しかも肉食動物は猫の扱いに慣れていないようでどうにか猫をあやそうとしてはいるが、効果はない。


「・・・・・・・・・何よ」

「食わないのか?」

「・・・・・・・・・・・・・・・・・・」

野菜丸ごと渡しても逆効果だろう。


「・・・・・・・・・・・・だから何よ」

「飲まないのか?」

「・・・・・・・・・・・・・・・・・・・・・・・・・・・」

そしてなんでそこでミルクを渡す。


レオンはによによと二人の様子をうかがった。とユノがそんなレオンに気づいた。やばい。

「・・・・・・レオン」

「ハイ?なんデスカ?」

じとっとした目をしたユノに睨まれる。がレオンはすっとぼけた。そんなレオンにつかつかとユノが近づいてくる。


「そろそろ帰りましょ・・・ほら、用事は済んだし、貴方病み上がりだし」

「ア・・・そうデスネ」

てっきりによによしていたことを責められると思っていたレオンだったがそんなことはなかった。

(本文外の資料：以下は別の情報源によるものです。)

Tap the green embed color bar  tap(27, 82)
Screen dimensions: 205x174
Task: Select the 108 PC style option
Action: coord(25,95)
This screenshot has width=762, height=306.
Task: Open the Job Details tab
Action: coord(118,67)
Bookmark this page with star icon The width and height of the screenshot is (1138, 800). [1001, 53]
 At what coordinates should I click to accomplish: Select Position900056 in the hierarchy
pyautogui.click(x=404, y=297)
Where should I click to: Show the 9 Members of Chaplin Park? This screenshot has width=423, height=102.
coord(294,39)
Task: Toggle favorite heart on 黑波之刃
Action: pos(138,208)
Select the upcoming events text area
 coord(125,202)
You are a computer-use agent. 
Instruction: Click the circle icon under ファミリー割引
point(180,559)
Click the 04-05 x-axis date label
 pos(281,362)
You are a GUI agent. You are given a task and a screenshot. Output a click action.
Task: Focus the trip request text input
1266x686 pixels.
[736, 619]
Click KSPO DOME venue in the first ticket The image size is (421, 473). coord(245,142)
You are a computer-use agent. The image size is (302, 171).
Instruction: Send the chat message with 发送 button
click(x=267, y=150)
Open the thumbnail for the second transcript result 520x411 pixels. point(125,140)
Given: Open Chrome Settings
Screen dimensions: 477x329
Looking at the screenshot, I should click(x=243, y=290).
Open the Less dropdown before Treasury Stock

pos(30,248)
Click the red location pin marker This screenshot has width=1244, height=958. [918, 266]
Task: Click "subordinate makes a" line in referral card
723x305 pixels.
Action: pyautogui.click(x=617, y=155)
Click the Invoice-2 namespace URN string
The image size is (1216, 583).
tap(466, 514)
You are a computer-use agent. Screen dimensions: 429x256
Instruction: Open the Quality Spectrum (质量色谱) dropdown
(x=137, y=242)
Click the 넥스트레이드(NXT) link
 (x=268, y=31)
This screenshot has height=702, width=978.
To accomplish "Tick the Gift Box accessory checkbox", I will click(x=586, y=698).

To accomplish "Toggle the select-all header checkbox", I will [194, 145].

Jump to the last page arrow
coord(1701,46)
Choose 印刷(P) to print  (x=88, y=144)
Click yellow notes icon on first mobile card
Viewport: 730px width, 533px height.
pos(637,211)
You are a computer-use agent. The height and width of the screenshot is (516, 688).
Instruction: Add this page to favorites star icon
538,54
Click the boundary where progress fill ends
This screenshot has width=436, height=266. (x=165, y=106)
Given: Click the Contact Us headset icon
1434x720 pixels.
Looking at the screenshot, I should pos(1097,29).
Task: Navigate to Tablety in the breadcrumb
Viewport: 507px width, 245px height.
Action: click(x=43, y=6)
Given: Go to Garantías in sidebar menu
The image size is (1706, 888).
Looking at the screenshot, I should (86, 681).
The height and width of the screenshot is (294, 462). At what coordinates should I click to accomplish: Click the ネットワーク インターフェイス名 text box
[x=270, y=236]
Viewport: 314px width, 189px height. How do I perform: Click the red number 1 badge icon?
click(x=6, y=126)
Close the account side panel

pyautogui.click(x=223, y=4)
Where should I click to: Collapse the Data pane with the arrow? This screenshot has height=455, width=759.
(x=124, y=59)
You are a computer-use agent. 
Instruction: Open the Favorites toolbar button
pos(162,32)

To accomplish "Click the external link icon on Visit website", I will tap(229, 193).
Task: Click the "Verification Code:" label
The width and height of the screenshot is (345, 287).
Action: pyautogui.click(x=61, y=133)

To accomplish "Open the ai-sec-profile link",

一瞬呆気にとられたレオンだが、にっこりと笑っていった。


「でも、俺ここにいたいデス」

「・・・え?」

「というかここで暮らしたいデス。ねぇ、ディアンさん、ここで居候させてもらっていいデスカ?」

家事とかやりますからお願いシマス!!とディアンに頭を下げる。そんなレオンにユノが慌てたように言う。

「ちょっと、何突然・・・」

「いいぞ」

「いいの!!?」


あまりに早い回答についユノはディアンを振り返った。そんなに簡単に決めていいものなのか。

しかしレオンはその返事に喜び、では先に戻ってこれからディアンさんのお世話になることをメリクリス家の皆さんに伝えてきマスネ!と飛び出していった。

ユノにはレオンの尻にぶんぶんと音を立てて尻尾が振られている幻覚が見えた気がした。


そのあと帰ろうと玄関を出たユノのあとをとことことディアンがついてきた。

「え、何?」

「送ってく。ついでにあいつを預かるとお前の両親にも言っとく」

「そう・・・」


6年間全く外に出なかったディアンがこんなにも簡単に扉からでてくるのを信じられない思いで見ていた。そういえば外はもう真っ暗だ。

今までは日が暮れる前に追い出されていたのでこんなことはなかったとユノはぼんやりと思い返した。


ディアンがよもやユノとレオンが兄弟だと勘違いしているなんて思いもせずユノはゆっくりと歩を進めた。


「そういえば、最近行かなくってごめんね?食糧とか大丈夫だった?」

「一応の貯蓄はあるから問題はないが・・・」

「?」


こっちに目を向けてくるユノにディアンはなんでもないと話題を切る。

夜に入りかけた空気は少々肌寒い。ぶるりと震えたユノの目に我が家の温かい光が映る。



そのときディアンが何かつぶやいた気がしたがユノは気づくことはなかった。